WORK TASK
From the material below, reproduce exactly the stretch of lines that begins with the line holding "[Toggle mobile search] (183, 84)" and ends with the line holding "24/06/2026 (89, 2223)", skipping the pictures.

SUPPLIED DATA
=======

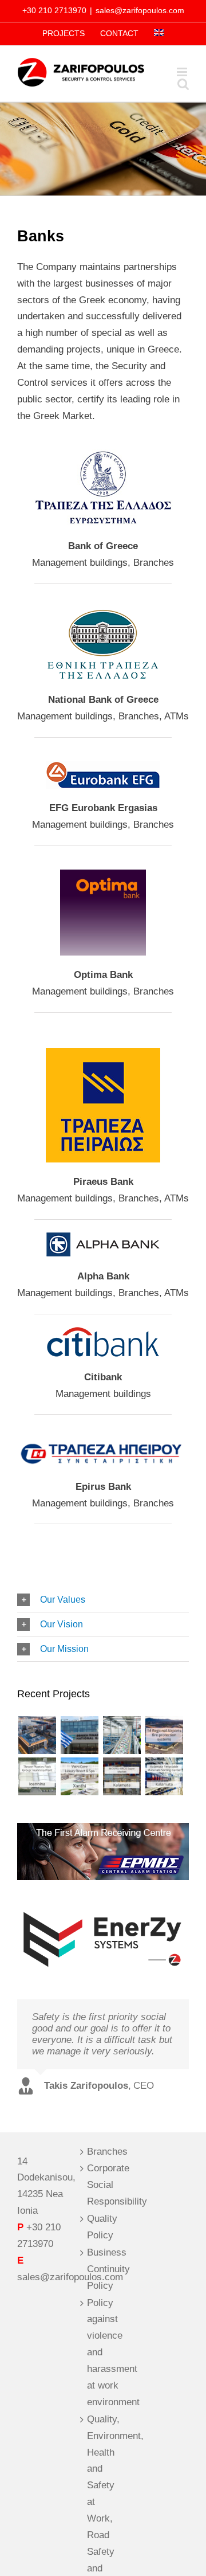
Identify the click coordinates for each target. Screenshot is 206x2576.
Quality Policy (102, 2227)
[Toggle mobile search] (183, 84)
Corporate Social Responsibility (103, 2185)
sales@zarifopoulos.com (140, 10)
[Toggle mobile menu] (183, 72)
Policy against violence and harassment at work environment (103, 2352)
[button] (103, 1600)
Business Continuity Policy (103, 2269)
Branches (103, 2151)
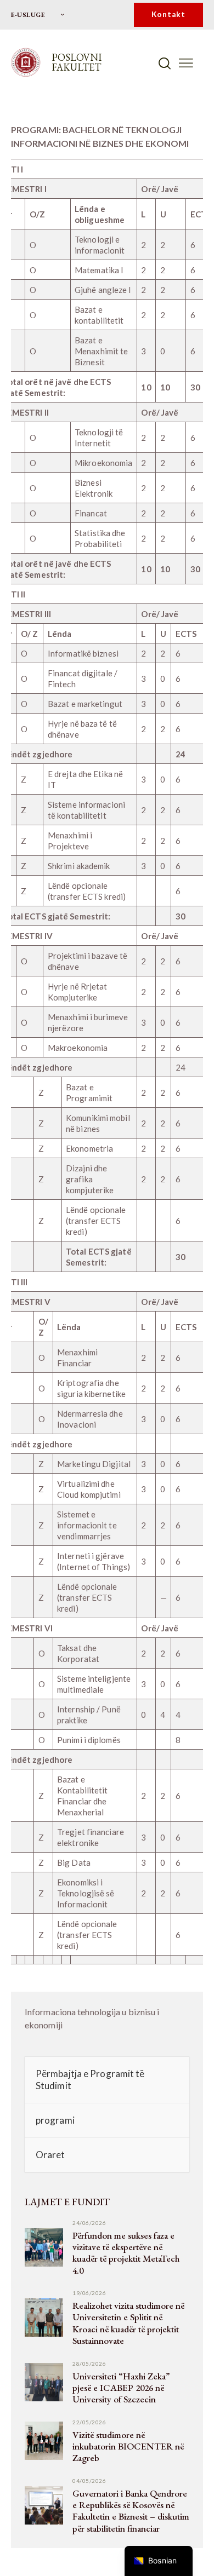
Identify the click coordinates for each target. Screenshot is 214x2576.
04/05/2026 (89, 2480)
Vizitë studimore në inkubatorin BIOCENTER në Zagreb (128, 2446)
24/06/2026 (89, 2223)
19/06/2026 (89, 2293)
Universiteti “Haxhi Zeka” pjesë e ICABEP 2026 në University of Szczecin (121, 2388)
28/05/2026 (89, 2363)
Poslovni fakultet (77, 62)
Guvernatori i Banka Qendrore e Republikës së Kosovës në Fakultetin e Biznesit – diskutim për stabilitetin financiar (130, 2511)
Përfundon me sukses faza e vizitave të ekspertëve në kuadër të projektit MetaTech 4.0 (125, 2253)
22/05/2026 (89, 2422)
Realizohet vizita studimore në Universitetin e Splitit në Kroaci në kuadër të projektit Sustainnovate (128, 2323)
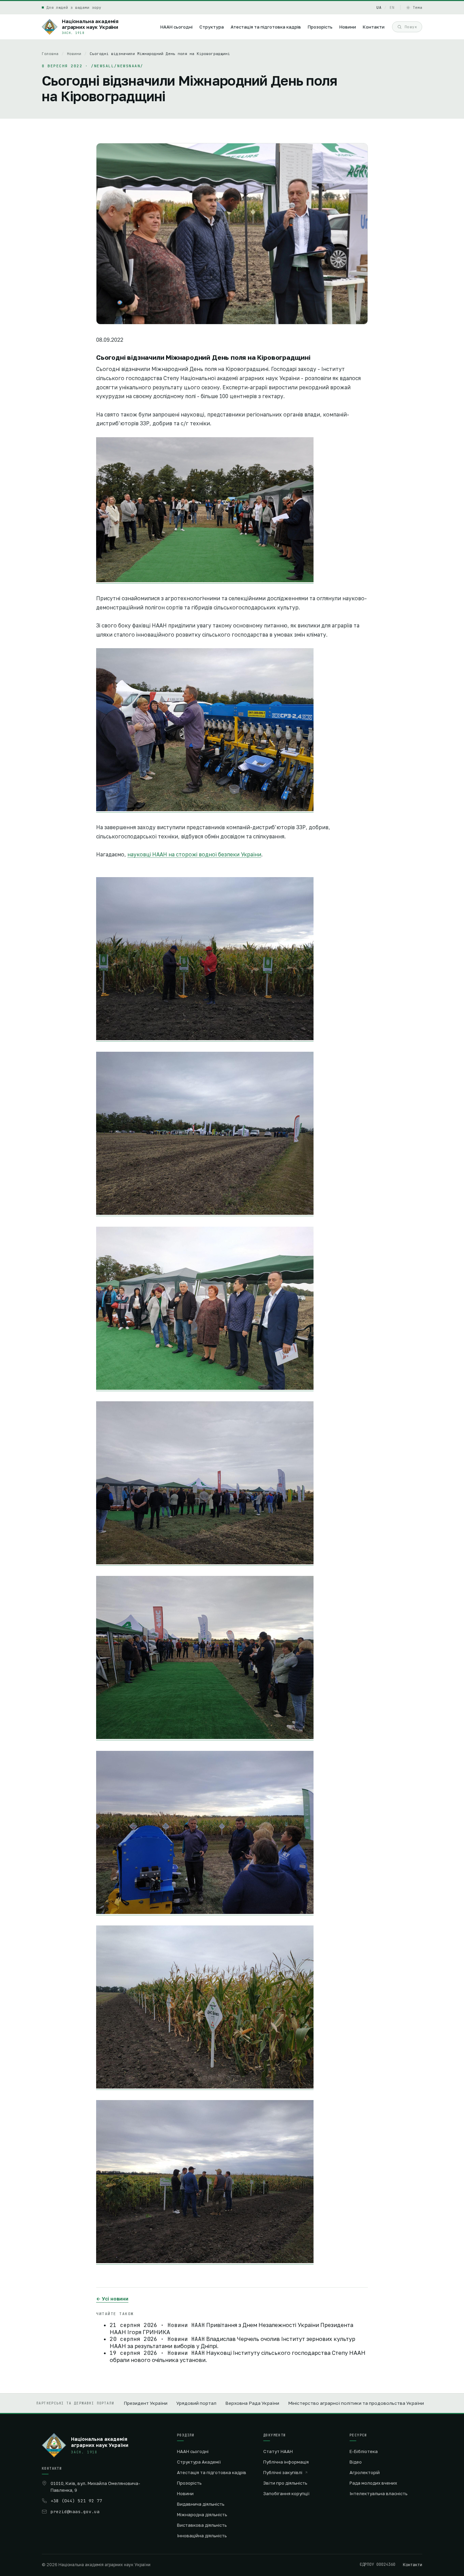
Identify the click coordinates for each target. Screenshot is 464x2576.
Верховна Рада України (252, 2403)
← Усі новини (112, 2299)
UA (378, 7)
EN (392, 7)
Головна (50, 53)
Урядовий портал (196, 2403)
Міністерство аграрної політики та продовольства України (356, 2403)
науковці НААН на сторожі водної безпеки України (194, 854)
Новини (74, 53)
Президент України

=======

THE ANSWER
[Toggle mobile search] (183, 84)
Corporate Social Responsibility (103, 2185)
sales@zarifopoulos.com (140, 10)
[Toggle mobile menu] (183, 72)
Policy against violence and harassment at work environment (103, 2352)
[button] (103, 1600)
Business Continuity Policy (103, 2269)
Branches (103, 2151)
Identify the click coordinates for each target. Screenshot is 214x2576.
04/05/2026 (89, 2480)
Vizitë studimore në inkubatorin BIOCENTER në Zagreb (128, 2446)
24/06/2026 (89, 2223)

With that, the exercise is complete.